The book includes full-page plates, mainly in colour, for all 25 buildings. There are also 33 black-and-white photographs within the text, an outline map showing the buildings' locations and a 15-page index.

==Critical reception==
Allan Massie, reviewing the book for The Scotsman, considers all the contributions to be "admirable appreciations ... written with knowledge and enthusiasm" and states that the book as a whole "paints a fine picture of our strange and varied country and its history." He enjoys the personal element in the essays, singling out Moffat's autobiographical chapter on growing up in a Kelso pre-fab. He also highlights the contributions of Moffat on Glenlivet Distillery, Jamie on Geldie Burn, McCall Smith on Edinburgh's Charlotte Square and Surgeons' Hall, Robertson on Abbotsford House and the Forth Bridge, and Crawford on Mavisbank House. He additionally praises the book's photographs. Harry McGrath, in a review for The Herald, calls it "a very good book; edifying and, at times, revelatory". He praises the high quality of the writing in all the submissions, but prefers the "passion" that Moffat brings to his "rather lovely, meditative essay" on Cairnpapple Hill to McCall Smith's "superior but somewhat remote" article on Iona Abbey. He also highlights Crawford's chapter on Stirling Castle's Great Hall, as well as Robertson's one on Abbotsford.

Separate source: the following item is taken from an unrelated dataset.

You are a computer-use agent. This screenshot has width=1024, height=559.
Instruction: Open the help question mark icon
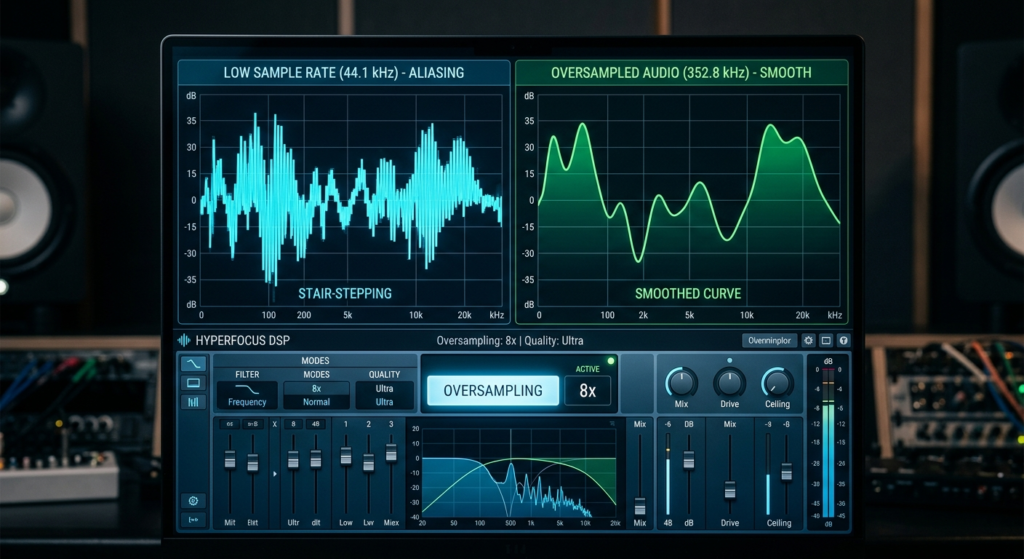point(843,340)
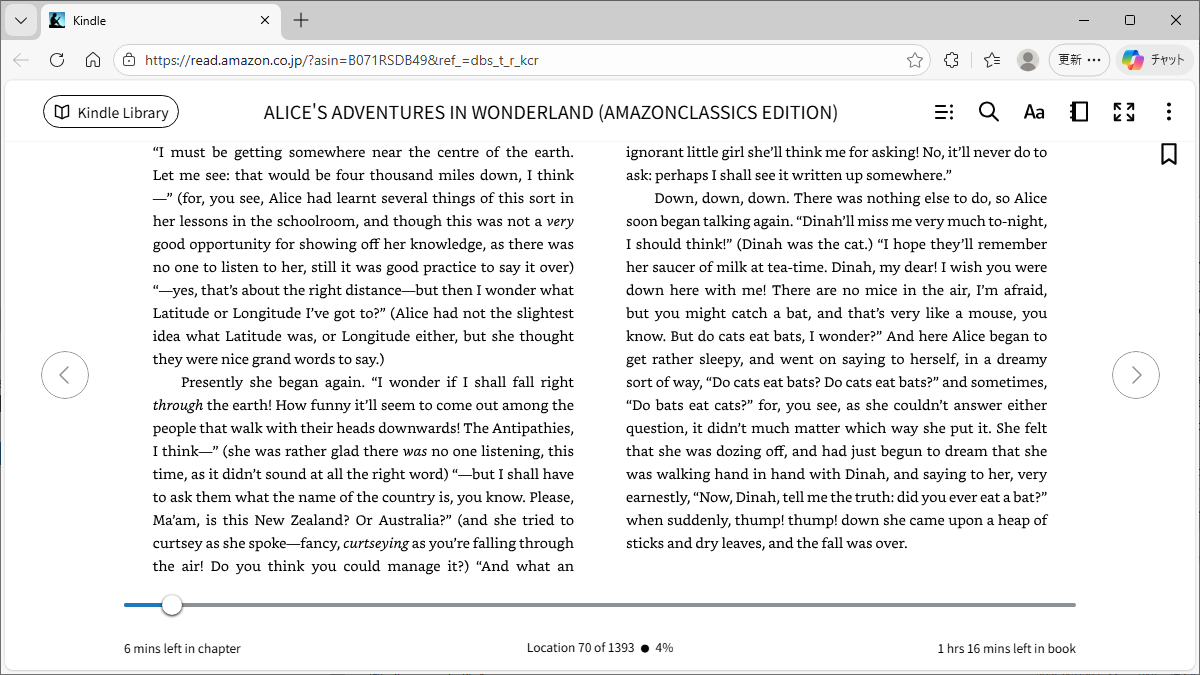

The five-star review in Scottish Field magazine praises the range and diversity of choices, and the inclusion of lesser-known sites. Describing the book as a "fascinating alternative take on the country's social, political and cultural histories", it finds the human stories most memorable, singling out Jamie's moving essay on Maggie's Centre, named for co-founder Maggie Keswick Jencks, for cancer patients and their carers. An editorial review at the Undiscovered Scotland website describes the book as "inspiring and fascinating" and having "considerable lasting value." It enjoys the variation in form across the chapters, as well as the added breadth achieved by several articles reviewing more than one building. It welcomes the inclusion of unexpected sites such as Innerpeffray Library, Mavisbank House, the Italian Chapel and Sullom Voe, and particularly praises Moffat's "deeply personal" article on the Inchmyre Prefabs, and the light it sheds on "a way of life that was once quite common across Scotland ... but is now largely forgotten."

The book's "eclectic to the point of being quirky" selection of sites was, however, criticised by some reviewers. Massie questions the worth of including Hampden Park and Sullom Voe; he criticises the uneven coverage of Scottish history and geography, pointing out the omission of town buildings in smaller burghs and 18th- and 19th-century rural buildings. Both Massie and McGrath criticise the focus on Edinburgh; the former highlights the exclusion of Aberdeen, while the latter regrets the omission of any of Scotland's new towns. A further critique came from McGrath: noting that only one of the "kenspeckle squad" of contributors is a woman, he considers the book to be dominated by the male perspective, stating that "Only Kathleen Jamie is consistently aware of the fact that women were also involved in building Scotland."